>> BEGIN DOCUMENT PASSAGE

SARSA vs Q-Learning: Key Differences in Algorithms

SARSA is an on-policy temporal difference (TD) learning algorithm for reinforcement learning (RL), designed to learn the optimal action-value function \(q_*(s,a)\) and derive the optimal policy \(\pi_*\) from it. The name SARSA comes from the sequence of events that drive its update rule:

State (s) → Action (a) → Reward (r) → Next State (\(s’\)) → Next Action (\(a’\))

Unlike Q-Learning (an off-policy algorithm), SARSA learns the value of the policy that the agent is currently following (the behavior policy). This makes SARSA more conservative in exploration, which is often advantageous for safety-critical tasks (e.g., robot navigation, where avoiding hazards is prioritized over maximizing reward).

I. Core Principles of SARSA

1. On-Policy vs. Off-Policy Learning

A key distinction between SARSA and Q-Learning lies in their approach to policy learning:

Property	SARSA (On-Policy)	Q-Learning (Off-Policy)
Target Policy	Learns the value of the behavior policy (the policy the agent uses to act).	Learns the value of the optimal policy (independent of the behavior policy).

>> END DOCUMENT PASSAGE
>> BEGIN SUPPLIED MATERIAL

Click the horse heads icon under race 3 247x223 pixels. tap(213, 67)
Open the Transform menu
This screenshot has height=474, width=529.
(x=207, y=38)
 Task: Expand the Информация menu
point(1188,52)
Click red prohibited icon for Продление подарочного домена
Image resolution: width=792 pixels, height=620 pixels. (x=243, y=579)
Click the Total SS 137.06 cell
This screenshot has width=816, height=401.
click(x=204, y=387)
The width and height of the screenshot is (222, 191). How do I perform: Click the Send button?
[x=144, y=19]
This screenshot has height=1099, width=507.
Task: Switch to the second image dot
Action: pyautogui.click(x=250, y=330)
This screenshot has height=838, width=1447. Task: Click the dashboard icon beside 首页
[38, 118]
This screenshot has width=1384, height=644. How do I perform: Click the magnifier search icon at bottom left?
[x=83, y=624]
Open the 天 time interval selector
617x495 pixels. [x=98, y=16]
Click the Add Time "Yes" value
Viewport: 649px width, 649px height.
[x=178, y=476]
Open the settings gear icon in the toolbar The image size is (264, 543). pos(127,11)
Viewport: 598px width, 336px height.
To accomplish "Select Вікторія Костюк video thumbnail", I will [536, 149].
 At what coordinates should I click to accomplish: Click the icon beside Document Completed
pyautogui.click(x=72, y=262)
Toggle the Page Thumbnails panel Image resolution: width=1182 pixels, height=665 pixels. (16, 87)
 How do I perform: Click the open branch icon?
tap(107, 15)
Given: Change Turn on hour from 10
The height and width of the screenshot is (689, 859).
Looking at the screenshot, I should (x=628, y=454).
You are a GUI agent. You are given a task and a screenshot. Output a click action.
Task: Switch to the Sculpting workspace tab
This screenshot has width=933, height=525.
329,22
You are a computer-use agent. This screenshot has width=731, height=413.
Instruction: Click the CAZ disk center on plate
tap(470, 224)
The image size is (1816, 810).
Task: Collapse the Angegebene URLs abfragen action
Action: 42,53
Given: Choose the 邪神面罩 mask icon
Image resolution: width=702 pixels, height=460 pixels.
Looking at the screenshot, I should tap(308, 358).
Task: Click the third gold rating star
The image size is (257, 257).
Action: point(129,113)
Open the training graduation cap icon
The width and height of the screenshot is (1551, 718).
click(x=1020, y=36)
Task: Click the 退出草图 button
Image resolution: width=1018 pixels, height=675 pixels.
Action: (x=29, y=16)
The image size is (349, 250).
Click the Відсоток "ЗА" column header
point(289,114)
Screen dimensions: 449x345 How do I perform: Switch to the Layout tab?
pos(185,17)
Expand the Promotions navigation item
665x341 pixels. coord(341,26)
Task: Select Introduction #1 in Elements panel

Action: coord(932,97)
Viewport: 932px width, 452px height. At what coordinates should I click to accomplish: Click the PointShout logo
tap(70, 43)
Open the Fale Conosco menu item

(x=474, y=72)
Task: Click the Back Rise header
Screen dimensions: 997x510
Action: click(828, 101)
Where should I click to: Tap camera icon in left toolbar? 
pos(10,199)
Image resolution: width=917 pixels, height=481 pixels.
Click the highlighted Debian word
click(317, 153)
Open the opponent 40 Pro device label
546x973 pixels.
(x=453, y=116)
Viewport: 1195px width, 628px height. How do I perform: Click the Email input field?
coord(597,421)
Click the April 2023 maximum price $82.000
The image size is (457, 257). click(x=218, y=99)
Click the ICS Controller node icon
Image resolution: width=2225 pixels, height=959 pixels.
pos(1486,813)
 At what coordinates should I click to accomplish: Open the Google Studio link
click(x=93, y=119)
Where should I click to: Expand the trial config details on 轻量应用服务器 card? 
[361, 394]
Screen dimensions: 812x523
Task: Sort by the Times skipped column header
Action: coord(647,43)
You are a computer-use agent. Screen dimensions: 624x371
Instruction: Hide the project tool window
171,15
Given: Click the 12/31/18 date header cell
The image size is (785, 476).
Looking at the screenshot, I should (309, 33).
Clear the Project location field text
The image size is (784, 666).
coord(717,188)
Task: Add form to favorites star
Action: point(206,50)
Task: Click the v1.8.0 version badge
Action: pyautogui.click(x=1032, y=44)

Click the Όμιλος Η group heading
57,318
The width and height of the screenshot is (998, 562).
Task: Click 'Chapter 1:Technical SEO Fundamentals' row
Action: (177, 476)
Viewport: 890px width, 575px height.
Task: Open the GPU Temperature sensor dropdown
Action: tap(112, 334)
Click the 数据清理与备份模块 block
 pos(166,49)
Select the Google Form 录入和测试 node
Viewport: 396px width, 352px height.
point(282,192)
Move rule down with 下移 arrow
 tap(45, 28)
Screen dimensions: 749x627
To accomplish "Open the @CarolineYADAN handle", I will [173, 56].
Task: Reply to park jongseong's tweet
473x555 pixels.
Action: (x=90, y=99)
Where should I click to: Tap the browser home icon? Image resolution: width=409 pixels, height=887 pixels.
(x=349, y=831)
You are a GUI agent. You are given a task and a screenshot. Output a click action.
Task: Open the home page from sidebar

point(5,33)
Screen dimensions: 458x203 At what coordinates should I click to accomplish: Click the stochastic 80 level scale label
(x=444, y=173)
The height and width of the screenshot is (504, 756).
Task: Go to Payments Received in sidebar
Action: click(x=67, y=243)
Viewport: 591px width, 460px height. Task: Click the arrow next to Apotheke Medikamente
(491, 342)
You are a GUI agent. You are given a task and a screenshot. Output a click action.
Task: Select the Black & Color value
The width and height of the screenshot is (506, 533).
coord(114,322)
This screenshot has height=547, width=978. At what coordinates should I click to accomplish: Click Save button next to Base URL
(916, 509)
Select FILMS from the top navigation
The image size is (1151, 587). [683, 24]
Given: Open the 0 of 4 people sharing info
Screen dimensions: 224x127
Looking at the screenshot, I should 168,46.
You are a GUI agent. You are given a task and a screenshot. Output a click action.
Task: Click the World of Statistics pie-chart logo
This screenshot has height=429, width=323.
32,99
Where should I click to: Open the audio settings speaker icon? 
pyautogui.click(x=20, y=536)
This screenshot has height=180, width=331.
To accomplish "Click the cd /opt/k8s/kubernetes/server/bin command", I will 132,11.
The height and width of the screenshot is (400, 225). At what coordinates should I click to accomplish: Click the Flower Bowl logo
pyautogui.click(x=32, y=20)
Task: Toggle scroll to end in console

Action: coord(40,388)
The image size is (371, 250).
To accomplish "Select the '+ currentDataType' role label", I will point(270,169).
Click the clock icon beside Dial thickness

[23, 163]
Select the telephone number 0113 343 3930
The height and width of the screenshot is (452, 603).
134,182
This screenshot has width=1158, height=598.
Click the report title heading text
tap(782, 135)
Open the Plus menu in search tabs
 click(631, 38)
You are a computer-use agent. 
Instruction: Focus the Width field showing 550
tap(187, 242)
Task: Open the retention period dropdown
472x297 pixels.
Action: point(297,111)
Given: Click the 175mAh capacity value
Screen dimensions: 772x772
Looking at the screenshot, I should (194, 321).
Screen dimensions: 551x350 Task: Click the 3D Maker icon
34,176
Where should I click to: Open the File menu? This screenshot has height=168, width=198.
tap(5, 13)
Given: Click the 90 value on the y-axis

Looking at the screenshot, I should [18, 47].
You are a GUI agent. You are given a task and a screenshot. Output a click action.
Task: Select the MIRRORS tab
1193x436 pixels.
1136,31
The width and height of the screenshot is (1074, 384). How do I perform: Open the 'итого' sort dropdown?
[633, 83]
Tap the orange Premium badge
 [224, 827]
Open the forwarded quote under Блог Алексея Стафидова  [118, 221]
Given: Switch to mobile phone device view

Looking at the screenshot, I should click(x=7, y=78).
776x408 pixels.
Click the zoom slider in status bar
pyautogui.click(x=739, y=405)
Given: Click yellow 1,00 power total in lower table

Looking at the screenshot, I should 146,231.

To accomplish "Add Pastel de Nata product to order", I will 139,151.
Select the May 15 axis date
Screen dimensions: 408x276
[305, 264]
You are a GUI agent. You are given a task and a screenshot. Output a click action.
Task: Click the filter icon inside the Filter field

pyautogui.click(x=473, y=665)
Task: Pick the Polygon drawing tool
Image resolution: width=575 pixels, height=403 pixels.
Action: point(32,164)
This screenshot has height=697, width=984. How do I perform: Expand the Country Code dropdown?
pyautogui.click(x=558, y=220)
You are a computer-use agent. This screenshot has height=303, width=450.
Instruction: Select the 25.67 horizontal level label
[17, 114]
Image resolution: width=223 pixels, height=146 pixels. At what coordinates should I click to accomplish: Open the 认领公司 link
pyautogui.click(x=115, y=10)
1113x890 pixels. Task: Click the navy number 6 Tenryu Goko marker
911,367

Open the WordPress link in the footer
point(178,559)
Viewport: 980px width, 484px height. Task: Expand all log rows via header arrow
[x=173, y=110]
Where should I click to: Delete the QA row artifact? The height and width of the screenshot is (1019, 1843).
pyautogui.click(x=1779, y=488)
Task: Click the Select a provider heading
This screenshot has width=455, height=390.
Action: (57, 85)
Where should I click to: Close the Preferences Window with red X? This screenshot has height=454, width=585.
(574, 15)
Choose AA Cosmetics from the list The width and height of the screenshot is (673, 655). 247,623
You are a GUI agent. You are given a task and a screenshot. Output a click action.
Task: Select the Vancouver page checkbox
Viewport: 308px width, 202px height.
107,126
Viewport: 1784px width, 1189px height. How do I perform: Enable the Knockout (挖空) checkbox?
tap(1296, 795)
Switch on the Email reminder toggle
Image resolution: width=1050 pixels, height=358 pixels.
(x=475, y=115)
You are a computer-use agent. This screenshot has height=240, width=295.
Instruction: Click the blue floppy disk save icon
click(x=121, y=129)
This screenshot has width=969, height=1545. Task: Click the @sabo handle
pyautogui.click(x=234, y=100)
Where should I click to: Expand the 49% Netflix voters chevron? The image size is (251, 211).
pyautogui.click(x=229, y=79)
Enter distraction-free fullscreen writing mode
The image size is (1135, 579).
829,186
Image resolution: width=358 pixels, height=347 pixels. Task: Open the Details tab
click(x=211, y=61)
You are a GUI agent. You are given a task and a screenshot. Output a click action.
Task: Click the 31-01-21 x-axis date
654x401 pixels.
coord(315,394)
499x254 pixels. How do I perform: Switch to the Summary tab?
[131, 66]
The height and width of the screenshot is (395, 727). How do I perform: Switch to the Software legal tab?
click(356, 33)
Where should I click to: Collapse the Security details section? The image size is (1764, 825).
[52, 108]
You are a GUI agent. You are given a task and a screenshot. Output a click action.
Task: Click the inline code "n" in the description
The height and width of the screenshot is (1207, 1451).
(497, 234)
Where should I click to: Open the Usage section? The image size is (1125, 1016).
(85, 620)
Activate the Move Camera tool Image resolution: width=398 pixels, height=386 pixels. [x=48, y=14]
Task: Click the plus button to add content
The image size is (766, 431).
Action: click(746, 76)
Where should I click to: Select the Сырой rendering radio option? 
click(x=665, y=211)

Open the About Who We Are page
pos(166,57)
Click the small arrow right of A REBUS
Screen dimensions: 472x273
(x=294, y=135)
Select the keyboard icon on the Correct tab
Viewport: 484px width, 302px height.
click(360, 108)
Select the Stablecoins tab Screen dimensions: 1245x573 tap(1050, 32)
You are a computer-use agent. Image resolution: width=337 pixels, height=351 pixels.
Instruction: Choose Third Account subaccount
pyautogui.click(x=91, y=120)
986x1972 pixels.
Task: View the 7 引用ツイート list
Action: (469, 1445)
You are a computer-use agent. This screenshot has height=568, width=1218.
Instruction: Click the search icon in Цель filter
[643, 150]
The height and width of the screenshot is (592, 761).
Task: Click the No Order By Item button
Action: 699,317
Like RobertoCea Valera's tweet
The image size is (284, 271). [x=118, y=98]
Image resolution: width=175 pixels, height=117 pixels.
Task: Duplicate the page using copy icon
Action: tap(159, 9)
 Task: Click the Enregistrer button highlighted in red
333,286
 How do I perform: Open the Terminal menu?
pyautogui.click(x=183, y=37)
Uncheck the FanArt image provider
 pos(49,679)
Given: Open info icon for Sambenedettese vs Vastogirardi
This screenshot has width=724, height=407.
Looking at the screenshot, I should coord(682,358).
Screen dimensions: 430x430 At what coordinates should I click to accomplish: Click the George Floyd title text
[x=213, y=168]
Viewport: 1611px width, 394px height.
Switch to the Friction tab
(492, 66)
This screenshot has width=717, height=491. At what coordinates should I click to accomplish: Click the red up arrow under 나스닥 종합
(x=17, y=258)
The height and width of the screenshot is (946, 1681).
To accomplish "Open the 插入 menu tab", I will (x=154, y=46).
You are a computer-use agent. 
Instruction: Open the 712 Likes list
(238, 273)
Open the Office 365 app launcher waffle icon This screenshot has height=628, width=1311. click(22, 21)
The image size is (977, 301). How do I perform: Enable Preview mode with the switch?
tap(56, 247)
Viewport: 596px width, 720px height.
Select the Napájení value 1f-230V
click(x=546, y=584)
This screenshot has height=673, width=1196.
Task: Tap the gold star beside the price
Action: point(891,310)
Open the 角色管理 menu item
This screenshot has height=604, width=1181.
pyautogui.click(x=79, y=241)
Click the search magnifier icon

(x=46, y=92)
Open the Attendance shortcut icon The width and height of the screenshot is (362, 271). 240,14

>> END SUPPLIED MATERIAL

■ GOAL OF THE EXERCISE ■
Write the next portion of the SARSA passage, starting after its final line. These entries bear no relation to the SARSA passage.

■ THE REPLY ■
Update Target	Uses the next action \(a’\) taken by the behavior policy in \(s’\).	Uses the maximizing action \(a’ = \arg\max_{a} Q(s’,a)\) (ignores the behavior policy).
Exploration Strategy	Conservative—avoids risky actions during exploration.	Aggressive—may take risky actions to find the optimal policy.
Use Case	Safety-critical tasks (e.g., robot obstacle avoidance).	Tasks where reward maximization is prioritized (e.g., game playing).

2. The SARSA Update Rule

SARSA updates the action-value function \(Q(s,a)\) using the TD error, which measures the difference between the expected return and the observed return. The update rule is:

\(Q(s,a) \leftarrow Q(s,a) + \alpha \left[ r + \gamma Q(s’,a’) – Q(s,a) \right]\)

Where:

\(\alpha \in [0,1]\): Learning rate (controls the magnitude of the update; smaller values = more stable learning).
\(\gamma \in [0,1]\): Discount factor (weights future rewards relative to immediate rewards).
r: Reward received after taking action a in state s.
\(s’\): The next state transitioned to after taking a.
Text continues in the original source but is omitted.